The Howard laboratory is interested in the biochemical and biophysical basis of cell shape and motion. The shape of a cell is determined primarily by its cytoskeleton, which serves as a scaffold to support the plasma membrane and internal organelles. The cytoskeleton also serves as a network of tracks along which motor proteins transport subcellular structures. The research is therefore focused on the mechanics of the cytoskeleton, with a particular emphasis on microtubules and microtubule-based motor proteins.

On the one hand, the laboratory is interested in the mechanisms by which these proteins work: i.e. how do kinesins and dyneins act as molecular machines to convert chemical energy derived from the hydrolysis of ATP into mechanical work used to move along or to depolymerize microtubules? And on the other hand, it is interested in the roles that microtubules and their motors play in cell morphology and motility. For example, how do the dynamic properties of microtubules drive spindle and chromosome movements in mitosis, and how does dynein drive axonemal motility? What roles do microtubules and their motors play in mechanoreception in sensory cells and in determining the shapes of cells?

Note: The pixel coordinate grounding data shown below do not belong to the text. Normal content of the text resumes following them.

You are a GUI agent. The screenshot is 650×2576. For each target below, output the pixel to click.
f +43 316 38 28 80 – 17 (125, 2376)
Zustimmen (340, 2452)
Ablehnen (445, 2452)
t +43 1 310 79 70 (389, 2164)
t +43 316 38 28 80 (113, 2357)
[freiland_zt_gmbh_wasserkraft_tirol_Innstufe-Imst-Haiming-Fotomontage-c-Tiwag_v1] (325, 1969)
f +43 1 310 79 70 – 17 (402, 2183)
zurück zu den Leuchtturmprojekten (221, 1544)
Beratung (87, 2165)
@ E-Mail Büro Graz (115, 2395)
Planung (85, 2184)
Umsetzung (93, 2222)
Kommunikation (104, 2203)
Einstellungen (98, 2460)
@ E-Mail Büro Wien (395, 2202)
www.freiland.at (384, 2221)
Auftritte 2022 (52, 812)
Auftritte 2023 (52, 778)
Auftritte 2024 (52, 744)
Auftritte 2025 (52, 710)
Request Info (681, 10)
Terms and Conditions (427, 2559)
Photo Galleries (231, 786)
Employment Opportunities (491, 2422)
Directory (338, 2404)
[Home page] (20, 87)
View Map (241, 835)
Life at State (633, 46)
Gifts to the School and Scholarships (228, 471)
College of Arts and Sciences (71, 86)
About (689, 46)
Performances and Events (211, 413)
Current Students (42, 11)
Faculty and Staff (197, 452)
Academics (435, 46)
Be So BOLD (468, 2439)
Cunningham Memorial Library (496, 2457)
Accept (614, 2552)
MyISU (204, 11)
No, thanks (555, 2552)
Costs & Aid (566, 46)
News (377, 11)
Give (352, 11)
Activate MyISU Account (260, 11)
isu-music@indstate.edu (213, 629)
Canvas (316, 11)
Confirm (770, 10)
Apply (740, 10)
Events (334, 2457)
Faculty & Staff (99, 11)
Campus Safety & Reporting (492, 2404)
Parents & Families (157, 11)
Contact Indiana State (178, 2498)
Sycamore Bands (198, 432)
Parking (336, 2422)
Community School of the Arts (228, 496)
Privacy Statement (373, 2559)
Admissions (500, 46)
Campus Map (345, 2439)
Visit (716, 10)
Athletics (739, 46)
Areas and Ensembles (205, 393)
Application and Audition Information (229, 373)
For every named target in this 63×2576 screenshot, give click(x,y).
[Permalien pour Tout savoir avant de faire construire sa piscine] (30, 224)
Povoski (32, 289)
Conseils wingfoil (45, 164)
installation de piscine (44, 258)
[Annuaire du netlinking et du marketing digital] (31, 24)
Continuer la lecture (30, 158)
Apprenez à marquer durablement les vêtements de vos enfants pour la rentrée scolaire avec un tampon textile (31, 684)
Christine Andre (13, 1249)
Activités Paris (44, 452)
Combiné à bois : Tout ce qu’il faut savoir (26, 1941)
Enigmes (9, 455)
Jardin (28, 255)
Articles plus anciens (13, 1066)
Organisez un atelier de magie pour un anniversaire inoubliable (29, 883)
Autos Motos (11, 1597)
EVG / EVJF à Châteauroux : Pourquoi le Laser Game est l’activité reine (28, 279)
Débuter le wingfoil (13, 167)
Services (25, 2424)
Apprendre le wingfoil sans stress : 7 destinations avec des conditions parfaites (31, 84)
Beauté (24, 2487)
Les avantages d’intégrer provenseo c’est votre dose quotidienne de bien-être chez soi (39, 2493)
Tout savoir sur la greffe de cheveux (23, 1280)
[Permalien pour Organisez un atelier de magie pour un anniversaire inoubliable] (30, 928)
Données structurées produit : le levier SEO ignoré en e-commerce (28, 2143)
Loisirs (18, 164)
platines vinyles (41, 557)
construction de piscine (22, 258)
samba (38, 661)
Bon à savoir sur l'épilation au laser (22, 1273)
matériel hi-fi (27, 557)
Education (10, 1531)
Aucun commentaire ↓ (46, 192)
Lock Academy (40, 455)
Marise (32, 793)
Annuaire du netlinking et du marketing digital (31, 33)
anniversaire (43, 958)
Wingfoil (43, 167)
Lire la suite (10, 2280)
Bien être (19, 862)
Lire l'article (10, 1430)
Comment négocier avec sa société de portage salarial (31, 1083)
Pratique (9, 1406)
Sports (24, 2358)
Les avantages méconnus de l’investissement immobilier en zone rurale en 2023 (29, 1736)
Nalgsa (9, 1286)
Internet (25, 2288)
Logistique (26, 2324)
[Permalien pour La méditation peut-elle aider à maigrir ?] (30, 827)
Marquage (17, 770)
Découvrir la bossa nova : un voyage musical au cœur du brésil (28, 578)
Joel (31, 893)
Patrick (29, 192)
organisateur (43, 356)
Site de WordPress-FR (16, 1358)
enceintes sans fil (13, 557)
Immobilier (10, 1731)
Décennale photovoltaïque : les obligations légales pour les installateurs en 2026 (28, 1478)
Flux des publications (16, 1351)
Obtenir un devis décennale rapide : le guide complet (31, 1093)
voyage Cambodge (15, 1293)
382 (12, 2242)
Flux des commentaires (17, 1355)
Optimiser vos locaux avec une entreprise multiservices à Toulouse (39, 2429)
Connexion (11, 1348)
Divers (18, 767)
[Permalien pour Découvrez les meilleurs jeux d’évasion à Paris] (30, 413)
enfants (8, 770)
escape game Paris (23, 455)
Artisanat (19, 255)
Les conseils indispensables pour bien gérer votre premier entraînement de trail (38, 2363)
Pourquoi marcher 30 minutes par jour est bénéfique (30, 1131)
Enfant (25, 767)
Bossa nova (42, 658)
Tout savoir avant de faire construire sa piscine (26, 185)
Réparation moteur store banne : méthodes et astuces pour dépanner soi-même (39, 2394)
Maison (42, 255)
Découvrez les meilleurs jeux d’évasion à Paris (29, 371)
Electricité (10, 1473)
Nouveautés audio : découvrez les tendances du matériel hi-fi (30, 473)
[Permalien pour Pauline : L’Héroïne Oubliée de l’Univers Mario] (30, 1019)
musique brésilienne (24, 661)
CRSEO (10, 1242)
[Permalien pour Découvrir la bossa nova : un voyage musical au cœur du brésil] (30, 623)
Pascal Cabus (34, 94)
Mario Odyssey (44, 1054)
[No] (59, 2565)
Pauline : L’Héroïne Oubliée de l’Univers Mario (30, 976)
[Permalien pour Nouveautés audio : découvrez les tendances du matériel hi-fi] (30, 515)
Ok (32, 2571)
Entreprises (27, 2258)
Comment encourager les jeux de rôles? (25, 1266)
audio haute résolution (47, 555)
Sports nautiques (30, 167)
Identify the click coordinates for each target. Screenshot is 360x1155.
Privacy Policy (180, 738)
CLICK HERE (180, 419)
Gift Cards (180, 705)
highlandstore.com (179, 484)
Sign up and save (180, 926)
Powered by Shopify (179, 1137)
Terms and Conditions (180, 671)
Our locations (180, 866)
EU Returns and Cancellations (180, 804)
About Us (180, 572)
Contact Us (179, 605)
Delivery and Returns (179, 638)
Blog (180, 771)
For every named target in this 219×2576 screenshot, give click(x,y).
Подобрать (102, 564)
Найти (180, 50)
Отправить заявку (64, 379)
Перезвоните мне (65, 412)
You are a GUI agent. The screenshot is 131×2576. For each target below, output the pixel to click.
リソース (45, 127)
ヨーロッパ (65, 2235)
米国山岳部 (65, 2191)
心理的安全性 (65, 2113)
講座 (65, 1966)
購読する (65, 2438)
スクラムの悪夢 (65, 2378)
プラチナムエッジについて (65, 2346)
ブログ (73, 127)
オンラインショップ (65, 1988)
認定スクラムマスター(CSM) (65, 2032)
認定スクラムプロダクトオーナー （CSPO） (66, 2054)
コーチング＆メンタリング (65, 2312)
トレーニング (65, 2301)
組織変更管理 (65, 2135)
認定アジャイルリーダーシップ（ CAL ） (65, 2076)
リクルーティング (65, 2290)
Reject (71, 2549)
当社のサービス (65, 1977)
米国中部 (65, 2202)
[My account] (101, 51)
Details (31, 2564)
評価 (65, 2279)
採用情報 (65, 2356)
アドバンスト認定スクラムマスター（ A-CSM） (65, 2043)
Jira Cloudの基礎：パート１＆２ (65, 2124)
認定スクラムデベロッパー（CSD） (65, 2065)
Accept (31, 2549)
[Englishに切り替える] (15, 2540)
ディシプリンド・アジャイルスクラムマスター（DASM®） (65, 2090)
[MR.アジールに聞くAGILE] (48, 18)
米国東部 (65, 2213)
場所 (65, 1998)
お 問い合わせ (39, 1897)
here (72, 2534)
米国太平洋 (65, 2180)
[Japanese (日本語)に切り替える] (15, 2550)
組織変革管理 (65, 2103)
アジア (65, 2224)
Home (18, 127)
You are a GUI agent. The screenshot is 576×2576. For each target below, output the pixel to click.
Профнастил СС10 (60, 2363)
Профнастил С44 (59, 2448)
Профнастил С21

What makes these problems so fascinating is that somehow molecules, whose dimensions are nanometers, coordinate the assembly and movement of structures whose dimensions are on the order of the size of the cell, some thousands to millions of times larger than molecular dimensions. Our approach to understanding the self-organization of molecules into  organelles and cells is to characterize the interactions between the individual motor and cytoskeletal molecules in vitro using single-molecule techniques. These interactions constitute a form of mechanical signaling. We use theory to predict how the interactions lead to the collective behavior of ensembles of molecules, and then to test these predictions with in vivo experiments.

To address these issues, the Howard lab combines several techniques - single-molecule fluorescence, optical tweezers, image processing, modeling, molecular biology, nanofabrication and nanofluidics, and electron microscopy. The work benefits from close collaborations with theoretical physicists from the MPI for the Physics of Complex Systems.